Acacia uncifera is a shrub or tree belonging to the genus Acacia and the subgenus Phyllodineae native to north eastern Australia.

==Description==
The shrub or tree typically grows to a height of 2 to 5 m and has a straggly to willowy habit. It has branchlets that are covered in short velvety hairs. The green patent to erect phyllodes have a narrowly oblong to narrowly elliptic shape and gave a length of 2 to 5 cm and a width of 6 to 15 mm with a prominent midrib. When it blooms it produces inflorescences in groups of 10 to 20 along racemes that are 5 to 8 cm long. The spherical flower-heads contain 25 to 30 bright golden flowers. After flowering thinly coriaceous, velvety seed pods form that are variably constricted between the seeds and have a length of up to around 6.5 cm and a width of 6 to 10 mm. The dull black seeds within are arranged obliquely to transversely and have an elliptic shape with a length of around 4 to 5 mm.

==Taxonomy==
The species was first formally described by the botanist George Bentham in 1848 as part of Thomas Mitchell's work Journal of an Expedition into the Interior of Tropical Australia.
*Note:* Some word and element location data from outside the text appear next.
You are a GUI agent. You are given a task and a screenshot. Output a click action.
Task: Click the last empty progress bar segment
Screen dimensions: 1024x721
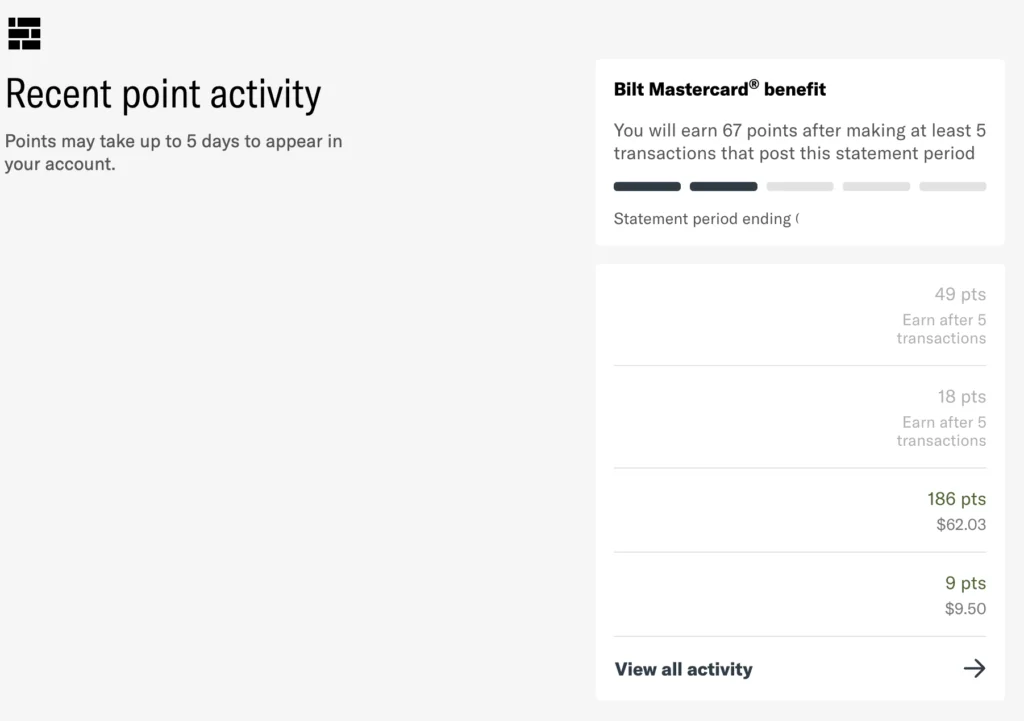pyautogui.click(x=952, y=186)
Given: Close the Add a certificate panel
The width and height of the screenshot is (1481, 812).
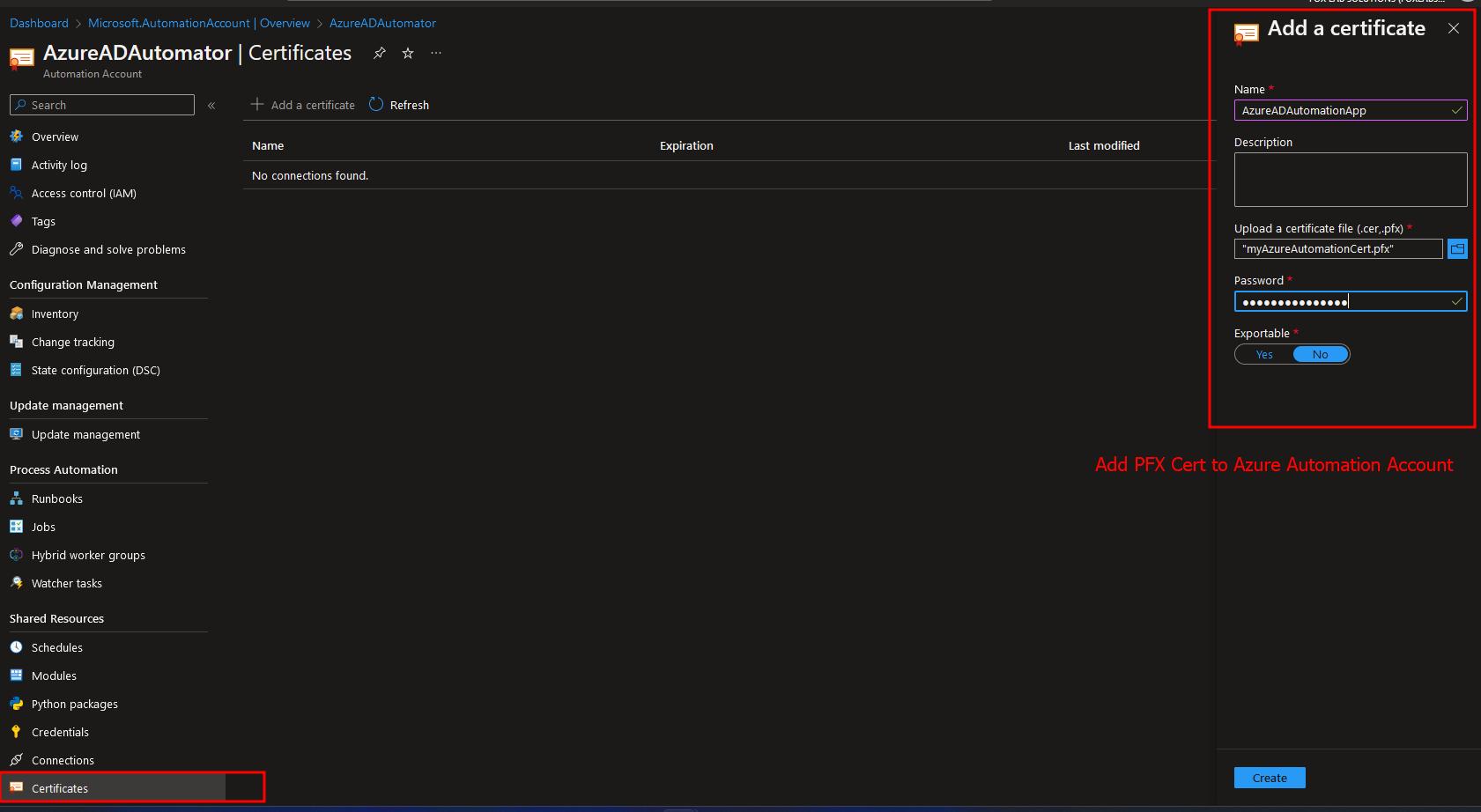Looking at the screenshot, I should coord(1454,29).
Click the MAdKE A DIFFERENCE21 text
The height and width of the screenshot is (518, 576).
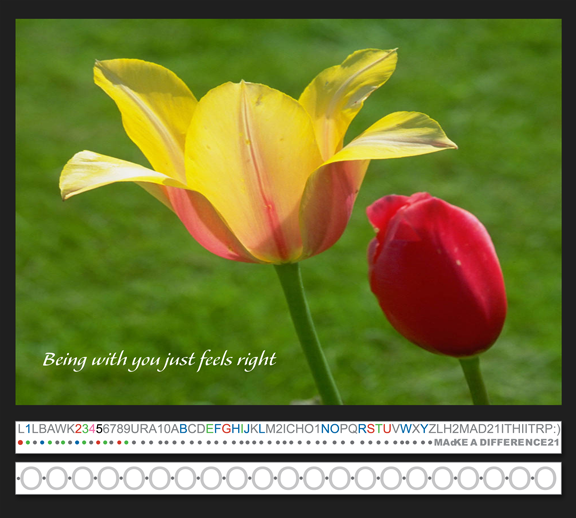pos(496,442)
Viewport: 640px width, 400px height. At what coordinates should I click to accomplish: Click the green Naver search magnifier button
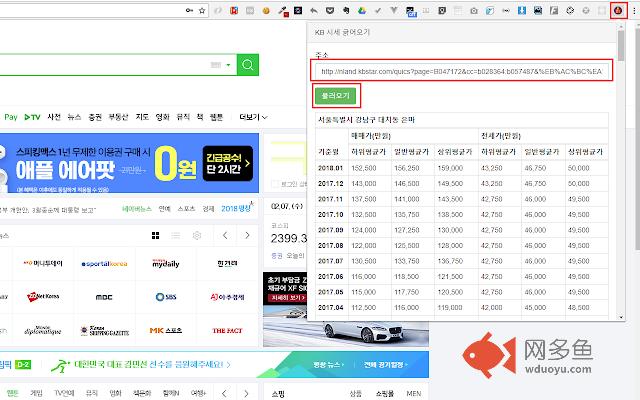(247, 66)
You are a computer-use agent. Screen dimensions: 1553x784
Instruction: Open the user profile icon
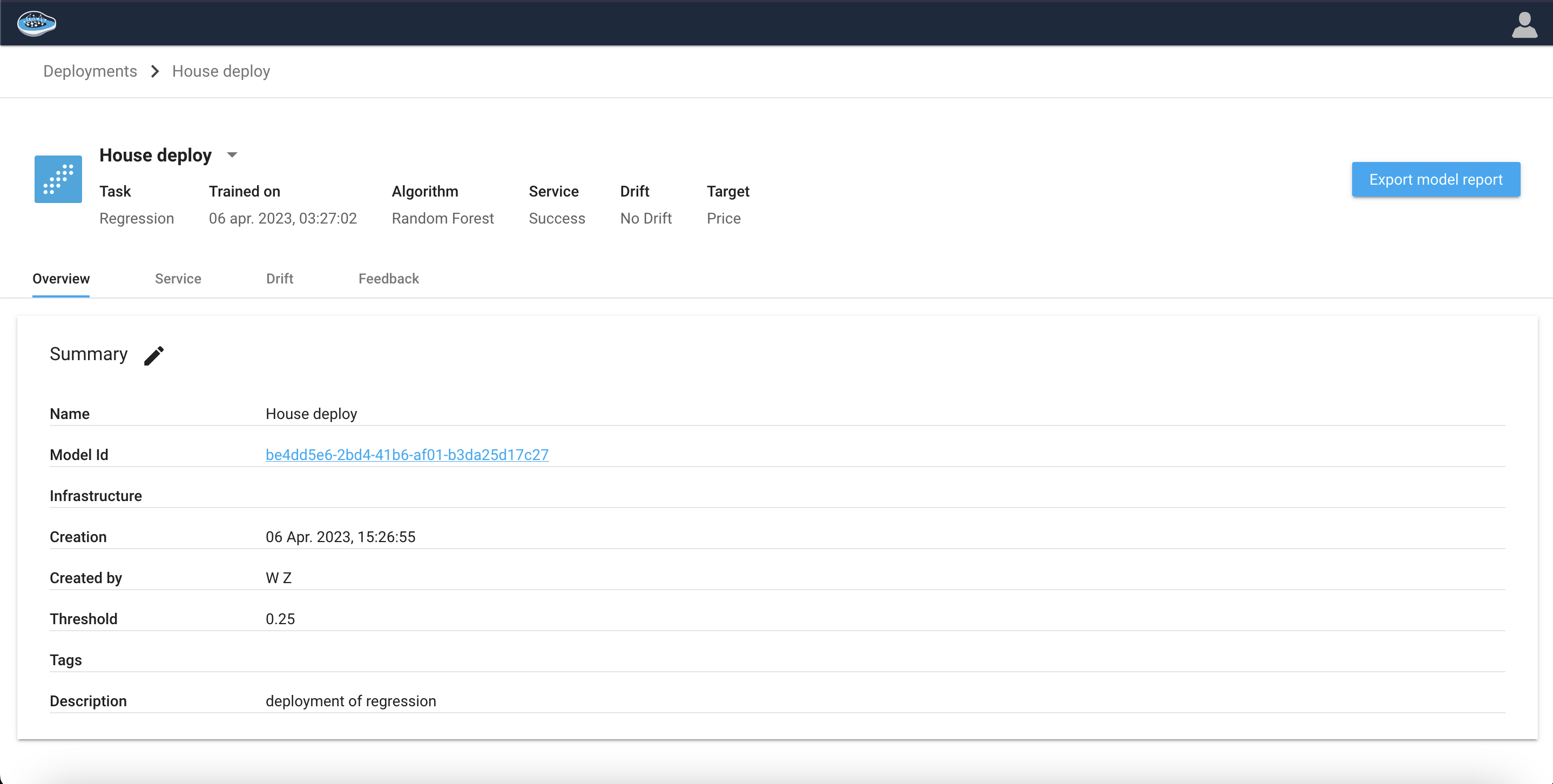click(1524, 25)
It was reclassified as Racosperma unciferum by Leslie Pedley in 1987 then transferred back to genus Acacia in 2001.

==Distribution==
It is endemic only in a small area in Queensland from the White Mountains to Torrens Creek and the headwaters of the Nogoa River where it is found on plains and hills where it grows in sandy soils over and around sandstone as a part of open forest or woodland communities composed of Angophora and Eucalyptus species.